### [What you need to do]
Arrange the rows from the line containing "Screen dimensions: 1644x781" through the line containing "point(59,277)" as a numbered list, skipping blank lines. Leave the pictures out of your answer.

* start Records shown *

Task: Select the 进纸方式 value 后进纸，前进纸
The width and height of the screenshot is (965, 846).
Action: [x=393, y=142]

* end Records shown *
* start Records shown *

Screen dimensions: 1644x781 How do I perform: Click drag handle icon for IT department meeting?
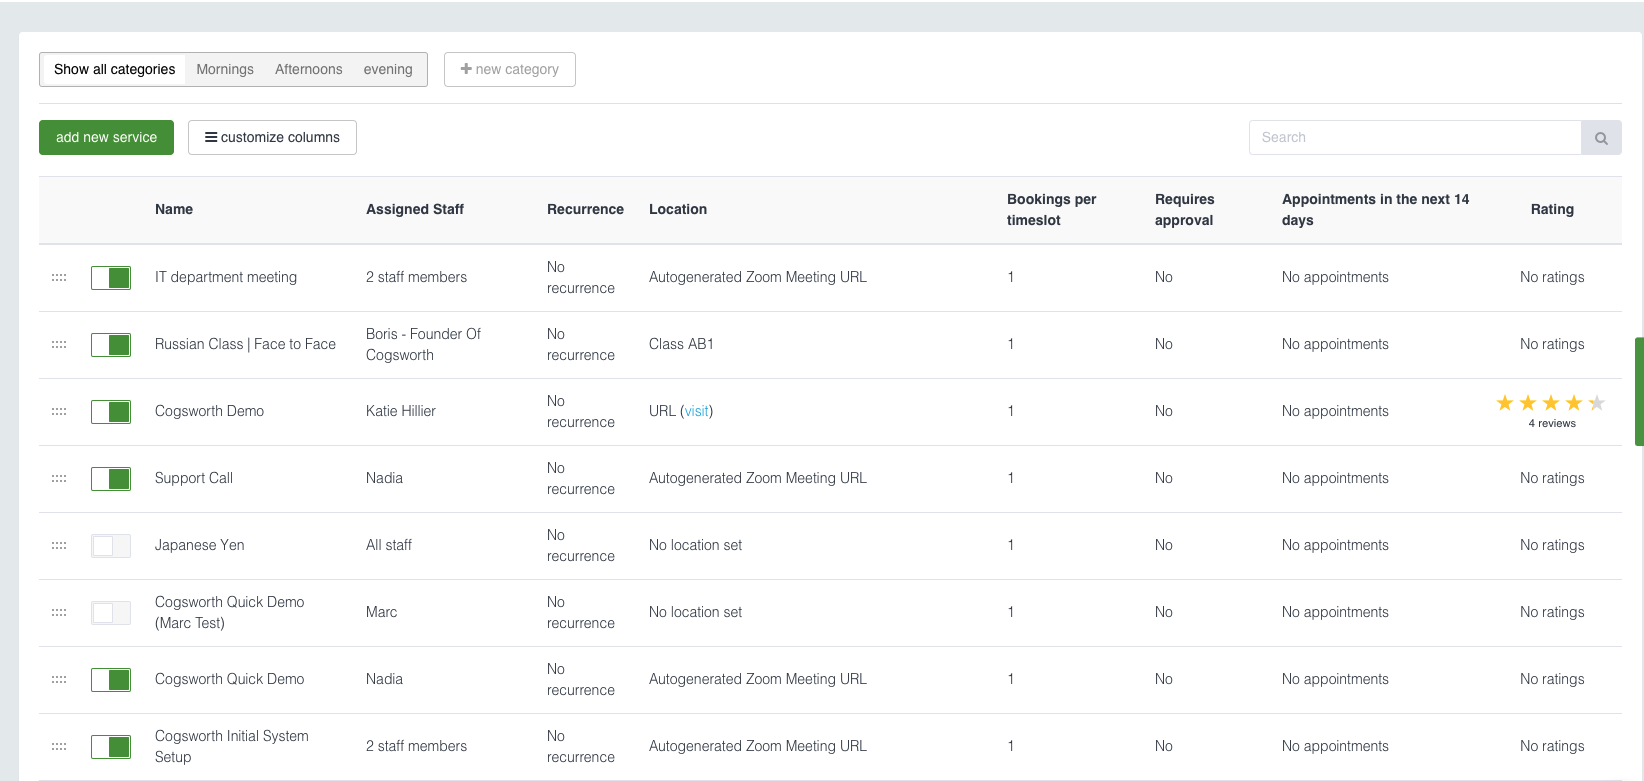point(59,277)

* end Records shown *
* start Records shown *

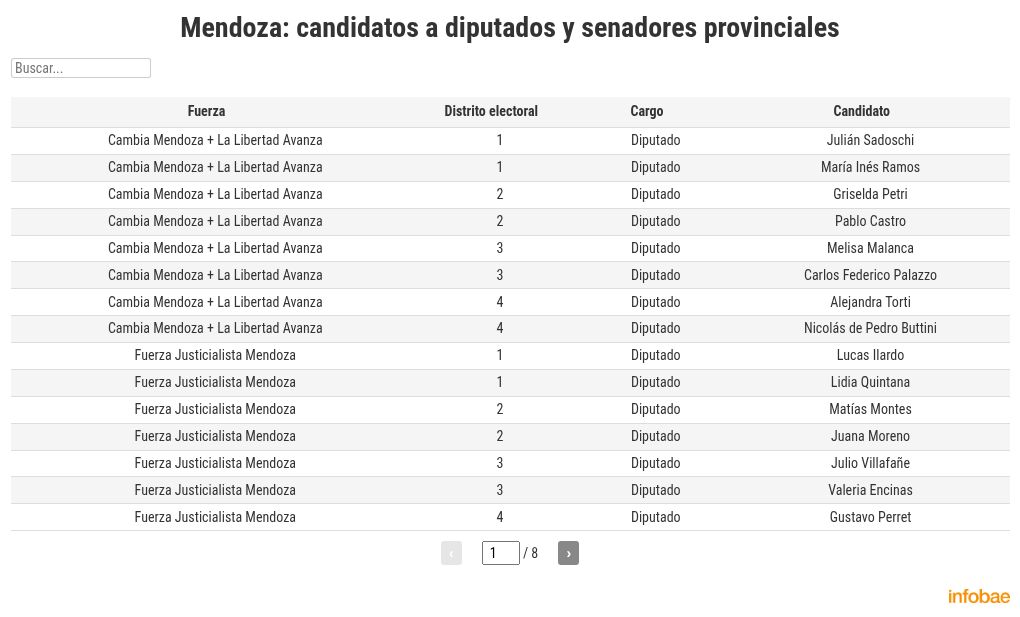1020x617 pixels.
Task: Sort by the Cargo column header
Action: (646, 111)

* end Records shown *

### [Response below]
1. Screen dimensions: 1644x781 How do I perform: Click drag handle icon for IT department meeting?
2. point(59,277)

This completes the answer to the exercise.